Material for the task:
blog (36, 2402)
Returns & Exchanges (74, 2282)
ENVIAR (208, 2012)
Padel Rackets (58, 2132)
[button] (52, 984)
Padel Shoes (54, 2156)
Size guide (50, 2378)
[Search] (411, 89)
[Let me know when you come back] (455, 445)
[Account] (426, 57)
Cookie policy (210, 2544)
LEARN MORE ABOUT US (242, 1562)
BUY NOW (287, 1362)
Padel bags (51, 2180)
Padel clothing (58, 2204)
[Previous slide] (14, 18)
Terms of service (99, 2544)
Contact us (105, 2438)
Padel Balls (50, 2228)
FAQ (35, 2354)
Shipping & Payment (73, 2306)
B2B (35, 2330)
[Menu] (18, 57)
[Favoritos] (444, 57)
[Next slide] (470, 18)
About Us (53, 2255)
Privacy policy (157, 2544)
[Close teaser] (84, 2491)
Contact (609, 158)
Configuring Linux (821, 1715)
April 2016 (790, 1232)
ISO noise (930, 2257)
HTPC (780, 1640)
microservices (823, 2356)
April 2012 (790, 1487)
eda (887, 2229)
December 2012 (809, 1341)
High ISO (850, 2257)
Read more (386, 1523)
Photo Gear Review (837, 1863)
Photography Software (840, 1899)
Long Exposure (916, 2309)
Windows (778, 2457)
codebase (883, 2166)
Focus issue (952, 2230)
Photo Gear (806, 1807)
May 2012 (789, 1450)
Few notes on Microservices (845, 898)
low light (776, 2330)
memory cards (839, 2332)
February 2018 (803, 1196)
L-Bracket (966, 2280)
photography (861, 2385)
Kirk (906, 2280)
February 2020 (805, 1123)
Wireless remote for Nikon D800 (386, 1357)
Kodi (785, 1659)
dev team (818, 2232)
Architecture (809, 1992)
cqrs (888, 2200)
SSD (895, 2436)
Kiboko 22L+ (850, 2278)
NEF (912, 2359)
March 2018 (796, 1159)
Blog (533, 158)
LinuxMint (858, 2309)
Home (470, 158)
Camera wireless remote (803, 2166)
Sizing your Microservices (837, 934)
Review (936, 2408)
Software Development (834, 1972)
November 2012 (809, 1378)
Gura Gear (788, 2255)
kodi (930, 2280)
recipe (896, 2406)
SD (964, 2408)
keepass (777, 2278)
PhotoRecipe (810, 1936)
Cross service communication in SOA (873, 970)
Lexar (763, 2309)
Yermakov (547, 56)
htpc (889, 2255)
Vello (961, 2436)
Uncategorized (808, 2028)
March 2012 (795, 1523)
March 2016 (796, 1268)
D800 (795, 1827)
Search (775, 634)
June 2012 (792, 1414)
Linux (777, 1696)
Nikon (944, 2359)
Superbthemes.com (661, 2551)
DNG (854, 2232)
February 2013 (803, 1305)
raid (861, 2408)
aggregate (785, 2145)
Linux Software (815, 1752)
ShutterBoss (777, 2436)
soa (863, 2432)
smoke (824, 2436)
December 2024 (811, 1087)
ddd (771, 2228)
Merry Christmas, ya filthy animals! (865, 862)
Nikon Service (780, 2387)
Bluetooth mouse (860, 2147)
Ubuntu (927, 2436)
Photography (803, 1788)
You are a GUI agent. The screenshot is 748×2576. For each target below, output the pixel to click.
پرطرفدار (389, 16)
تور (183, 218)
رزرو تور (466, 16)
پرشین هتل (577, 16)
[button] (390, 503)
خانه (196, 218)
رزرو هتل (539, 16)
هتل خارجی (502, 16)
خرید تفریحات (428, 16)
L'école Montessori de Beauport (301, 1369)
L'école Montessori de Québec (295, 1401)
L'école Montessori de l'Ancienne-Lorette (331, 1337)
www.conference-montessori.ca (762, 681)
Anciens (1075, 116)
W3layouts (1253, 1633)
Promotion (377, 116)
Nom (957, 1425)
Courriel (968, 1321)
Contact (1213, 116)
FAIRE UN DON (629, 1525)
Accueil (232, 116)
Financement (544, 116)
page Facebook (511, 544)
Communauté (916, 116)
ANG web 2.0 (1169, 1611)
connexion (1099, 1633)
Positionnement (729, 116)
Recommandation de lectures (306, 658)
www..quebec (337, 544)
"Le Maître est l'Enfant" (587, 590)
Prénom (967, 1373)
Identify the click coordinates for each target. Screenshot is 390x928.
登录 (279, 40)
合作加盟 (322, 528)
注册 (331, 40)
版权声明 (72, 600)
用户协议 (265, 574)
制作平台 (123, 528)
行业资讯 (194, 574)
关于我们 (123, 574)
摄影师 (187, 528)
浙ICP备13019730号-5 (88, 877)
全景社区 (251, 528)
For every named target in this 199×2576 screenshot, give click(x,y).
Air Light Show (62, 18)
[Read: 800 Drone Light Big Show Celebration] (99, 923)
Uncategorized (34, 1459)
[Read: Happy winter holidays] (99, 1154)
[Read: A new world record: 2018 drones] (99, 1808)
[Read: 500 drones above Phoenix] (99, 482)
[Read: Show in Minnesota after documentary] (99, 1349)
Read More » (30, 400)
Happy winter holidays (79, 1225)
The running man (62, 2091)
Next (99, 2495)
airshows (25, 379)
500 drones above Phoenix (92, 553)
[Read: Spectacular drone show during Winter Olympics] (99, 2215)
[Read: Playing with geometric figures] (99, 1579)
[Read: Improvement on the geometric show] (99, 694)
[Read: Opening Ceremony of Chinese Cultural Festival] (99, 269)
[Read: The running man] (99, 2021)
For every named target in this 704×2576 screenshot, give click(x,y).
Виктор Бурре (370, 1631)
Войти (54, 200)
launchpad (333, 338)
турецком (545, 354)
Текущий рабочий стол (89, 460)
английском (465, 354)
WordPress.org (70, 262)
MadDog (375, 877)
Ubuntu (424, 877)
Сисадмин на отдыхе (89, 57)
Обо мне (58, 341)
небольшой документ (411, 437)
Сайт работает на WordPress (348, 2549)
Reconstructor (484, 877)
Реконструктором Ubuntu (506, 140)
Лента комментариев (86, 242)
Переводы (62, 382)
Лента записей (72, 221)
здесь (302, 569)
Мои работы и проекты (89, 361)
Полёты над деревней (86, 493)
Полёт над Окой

Assigned task: All records are to be retyped precisely.

Exercise answer:
blog (36, 2402)
Returns & Exchanges (74, 2282)
ENVIAR (208, 2012)
Padel Rackets (58, 2132)
[button] (52, 984)
Padel Shoes (54, 2156)
Size guide (50, 2378)
[Search] (411, 89)
[Let me know when you come back] (455, 445)
[Account] (426, 57)
Cookie policy (210, 2544)
LEARN MORE ABOUT US (242, 1562)
BUY NOW (287, 1362)
Padel bags (51, 2180)
Padel clothing (58, 2204)
[Previous slide] (14, 18)
Terms of service (99, 2544)
Contact us (105, 2438)
Padel Balls (50, 2228)
FAQ (35, 2354)
Shipping & Payment (73, 2306)
B2B (35, 2330)
[Menu] (18, 57)
[Favoritos] (444, 57)
[Next slide] (470, 18)
About Us (53, 2255)
Privacy policy (157, 2544)
[Close teaser] (84, 2491)
Contact (609, 158)
Configuring Linux (821, 1715)
April 2016 (790, 1232)
ISO noise (930, 2257)
HTPC (780, 1640)
microservices (823, 2356)
April 2012 (790, 1487)
eda (887, 2229)
December 2012 (809, 1341)
High ISO (850, 2257)
Read more (386, 1523)
Photo Gear Review (837, 1863)
Photography Software (840, 1899)
Long Exposure (916, 2309)
Windows (778, 2457)
codebase (883, 2166)
Focus issue (952, 2230)
Photo Gear (806, 1807)
May 2012 (789, 1450)
Few notes on Microservices (845, 898)
low light (776, 2330)
memory cards (839, 2332)
February 2018 (803, 1196)
L-Bracket (966, 2280)
photography (861, 2385)
Kirk (906, 2280)
February 2020 (805, 1123)
Wireless remote for Nikon D800 (386, 1357)
Kodi (785, 1659)
dev team (818, 2232)
Architecture (809, 1992)
cqrs (888, 2200)
SSD (895, 2436)
Kiboko 22L+ (850, 2278)
NEF (912, 2359)
March 2018 (796, 1159)
Blog (533, 158)
LinuxMint (858, 2309)
Home (470, 158)
Camera wireless remote (803, 2166)
Sizing your Microservices (837, 934)
Review (936, 2408)
Software Development (834, 1972)
November 2012 (809, 1378)
Gura Gear (788, 2255)
kodi (930, 2280)
recipe (896, 2406)
SD (964, 2408)
keepass (777, 2278)
PhotoRecipe (810, 1936)
Cross service communication in SOA (873, 970)
Lexar (763, 2309)
Yermakov (547, 56)
htpc (889, 2255)
Vello (961, 2436)
Uncategorized (808, 2028)
March 2012 (795, 1523)
March 2016 (796, 1268)
D800 (795, 1827)
Search (775, 634)
June 2012 (792, 1414)
Linux (777, 1696)
Nikon (944, 2359)
Superbthemes.com (661, 2551)
DNG (854, 2232)
February 2013 (803, 1305)
raid (861, 2408)
aggregate (785, 2145)
Linux Software (815, 1752)
ShutterBoss (777, 2436)
soa (863, 2432)
smoke (824, 2436)
December 2024 (811, 1087)
ddd (771, 2228)
Merry Christmas, ya filthy animals! (865, 862)
Nikon Service (780, 2387)
Bluetooth mouse (860, 2147)
Ubuntu (927, 2436)
Photography (803, 1788)
You are a GUI agent. The screenshot is 748×2576. For each target below, output the pixel to click.
پرطرفدار (389, 16)
تور (183, 218)
رزرو تور (466, 16)
پرشین هتل (577, 16)
[button] (390, 503)
خانه (196, 218)
رزرو هتل (539, 16)
هتل خارجی (502, 16)
خرید تفریحات (428, 16)
L'école Montessori de Beauport (301, 1369)
L'école Montessori de Québec (295, 1401)
L'école Montessori de l'Ancienne-Lorette (331, 1337)
www.conference-montessori.ca (762, 681)
Anciens (1075, 116)
W3layouts (1253, 1633)
Promotion (377, 116)
Nom (957, 1425)
Courriel (968, 1321)
Contact (1213, 116)
FAIRE UN DON (629, 1525)
Accueil (232, 116)
Financement (544, 116)
page Facebook (511, 544)
Communauté (916, 116)
ANG web 2.0 (1169, 1611)
connexion (1099, 1633)
Positionnement (729, 116)
Recommandation de lectures (306, 658)
www..quebec (337, 544)
"Le Maître est l'Enfant" (587, 590)
Prénom (967, 1373)
Identify the click coordinates for each target. Screenshot is 390x928.
登录 (279, 40)
合作加盟 (322, 528)
注册 (331, 40)
版权声明 (72, 600)
用户协议 (265, 574)
制作平台 (123, 528)
行业资讯 (194, 574)
关于我们 (123, 574)
摄影师 (187, 528)
浙ICP备13019730号-5 (88, 877)
全景社区 (251, 528)
For every named target in this 199×2576 screenshot, give click(x,y).
Air Light Show (62, 18)
[Read: 800 Drone Light Big Show Celebration] (99, 923)
Uncategorized (34, 1459)
[Read: Happy winter holidays] (99, 1154)
[Read: A new world record: 2018 drones] (99, 1808)
[Read: 500 drones above Phoenix] (99, 482)
[Read: Show in Minnesota after documentary] (99, 1349)
Read More » (30, 400)
Happy winter holidays (79, 1225)
The running man (62, 2091)
Next (99, 2495)
airshows (25, 379)
500 drones above Phoenix (92, 553)
[Read: Spectacular drone show during Winter Olympics] (99, 2215)
[Read: Playing with geometric figures] (99, 1579)
[Read: Improvement on the geometric show] (99, 694)
[Read: Opening Ceremony of Chinese Cultural Festival] (99, 269)
[Read: The running man] (99, 2021)
For every named target in this 704×2576 screenshot, give click(x,y).
Виктор Бурре (370, 1631)
Войти (54, 200)
launchpad (333, 338)
турецком (545, 354)
Текущий рабочий стол (89, 460)
английском (465, 354)
WordPress.org (70, 262)
MadDog (375, 877)
Ubuntu (424, 877)
Сисадмин на отдыхе (89, 57)
Обо мне (58, 341)
небольшой документ (411, 437)
Сайт работает на WordPress (348, 2549)
Reconstructor (484, 877)
Реконструктором Ubuntu (506, 140)
Лента комментариев (86, 242)
Переводы (62, 382)
Лента записей (72, 221)
здесь (302, 569)
Мои работы и проекты (89, 361)
Полёты над деревней (86, 493)
Полёт над Окой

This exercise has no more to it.